During an outbreak of Yellow Fever (Malaria), Gorrie became concerned for patients ill with the disease. He urged draining the swamps, clearing weeds, and maintaining clean food markets in the city. He recommended sleeping under mosquito netting to prevent the disease although he wasn’t aware that mosquitoes actually carried the disease. He also became convinced that cooler air could heal, noting that “nature would terminate fevers by the changing seasons.”


From there he advocated the cooling of sick rooms to reduce fever and increase the comfort of patients. He cooled rooms with ice in a basin suspended from the ceiling. Cool air flowed down across the patient and through an opening near the floor. Since ice had to be brought by boat from the north, Gorrie began to experiment with making ice.

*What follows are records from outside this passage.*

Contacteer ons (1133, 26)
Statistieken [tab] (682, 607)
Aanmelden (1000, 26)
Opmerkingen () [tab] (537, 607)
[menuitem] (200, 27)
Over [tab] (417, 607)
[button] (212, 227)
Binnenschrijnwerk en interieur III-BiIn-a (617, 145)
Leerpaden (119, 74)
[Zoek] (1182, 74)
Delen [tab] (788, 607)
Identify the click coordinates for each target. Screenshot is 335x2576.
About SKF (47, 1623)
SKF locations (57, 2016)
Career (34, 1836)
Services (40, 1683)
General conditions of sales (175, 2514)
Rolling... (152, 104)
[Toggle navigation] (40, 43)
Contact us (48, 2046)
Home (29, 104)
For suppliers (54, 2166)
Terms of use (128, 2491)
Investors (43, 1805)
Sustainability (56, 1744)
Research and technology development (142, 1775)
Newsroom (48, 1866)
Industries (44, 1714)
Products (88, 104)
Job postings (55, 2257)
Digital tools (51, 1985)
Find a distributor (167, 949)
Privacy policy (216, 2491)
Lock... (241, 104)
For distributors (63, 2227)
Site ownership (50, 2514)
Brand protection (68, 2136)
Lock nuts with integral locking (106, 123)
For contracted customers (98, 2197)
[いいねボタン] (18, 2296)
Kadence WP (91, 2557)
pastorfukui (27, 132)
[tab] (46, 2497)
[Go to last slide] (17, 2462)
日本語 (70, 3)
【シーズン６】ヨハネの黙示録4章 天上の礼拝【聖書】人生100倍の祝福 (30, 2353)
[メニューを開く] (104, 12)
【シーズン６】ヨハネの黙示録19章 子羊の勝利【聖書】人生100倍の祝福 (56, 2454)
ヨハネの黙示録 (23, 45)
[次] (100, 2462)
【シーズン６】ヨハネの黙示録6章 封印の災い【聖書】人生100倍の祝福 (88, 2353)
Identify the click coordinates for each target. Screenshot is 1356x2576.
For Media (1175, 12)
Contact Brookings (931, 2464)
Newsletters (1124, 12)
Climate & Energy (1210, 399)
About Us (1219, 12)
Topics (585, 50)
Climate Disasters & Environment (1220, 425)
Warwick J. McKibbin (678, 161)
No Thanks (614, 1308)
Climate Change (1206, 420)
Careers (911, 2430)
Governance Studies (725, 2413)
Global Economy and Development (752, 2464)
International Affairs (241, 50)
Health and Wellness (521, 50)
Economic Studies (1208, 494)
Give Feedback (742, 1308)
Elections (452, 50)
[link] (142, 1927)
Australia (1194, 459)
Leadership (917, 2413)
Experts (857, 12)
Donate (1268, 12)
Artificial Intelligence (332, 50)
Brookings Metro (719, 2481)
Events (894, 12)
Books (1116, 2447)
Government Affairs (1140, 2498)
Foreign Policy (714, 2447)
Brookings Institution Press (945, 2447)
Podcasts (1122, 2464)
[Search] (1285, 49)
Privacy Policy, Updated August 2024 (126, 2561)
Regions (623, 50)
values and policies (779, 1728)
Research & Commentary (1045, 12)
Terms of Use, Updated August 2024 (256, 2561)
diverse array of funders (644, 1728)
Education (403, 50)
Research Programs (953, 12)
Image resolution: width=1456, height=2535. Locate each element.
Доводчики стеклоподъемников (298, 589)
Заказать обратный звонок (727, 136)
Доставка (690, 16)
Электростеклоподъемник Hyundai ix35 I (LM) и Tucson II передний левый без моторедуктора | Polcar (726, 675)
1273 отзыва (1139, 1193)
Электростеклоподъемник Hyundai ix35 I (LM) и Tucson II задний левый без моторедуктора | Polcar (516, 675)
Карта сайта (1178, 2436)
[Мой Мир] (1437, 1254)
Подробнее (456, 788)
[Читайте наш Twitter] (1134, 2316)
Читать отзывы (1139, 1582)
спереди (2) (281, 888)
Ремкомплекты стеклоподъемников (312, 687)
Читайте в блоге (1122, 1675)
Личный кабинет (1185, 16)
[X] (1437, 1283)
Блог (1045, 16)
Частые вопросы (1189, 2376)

He invented a machine that produced ice in 1842. The basic principle required heating a gas by compressing it, cooling it by sending it through coils then expanding it to lower the temperature. The process is still used in refrigerators today. This machine would lay the groundwork for modern refrigeration and air-conditioning

But his efforts to gain financial support for a factory to manufacture his invention failed to get backing. Boston ice-shipping companies campaigned in fear of losing business and newspapers called him a "crank down in Florida."


Gorrie never profited financially from his discovery, but in time his ideas changed everything. Refrigeration paved the way for a new of life. He died in 1855 but did not receive any recognition until 1911, when a group of Jacksonville students nominated the doctor to represent Florida in the U.S. Capitol. He was memorialized in 1914 with a statue in Washington's Statuary Hall.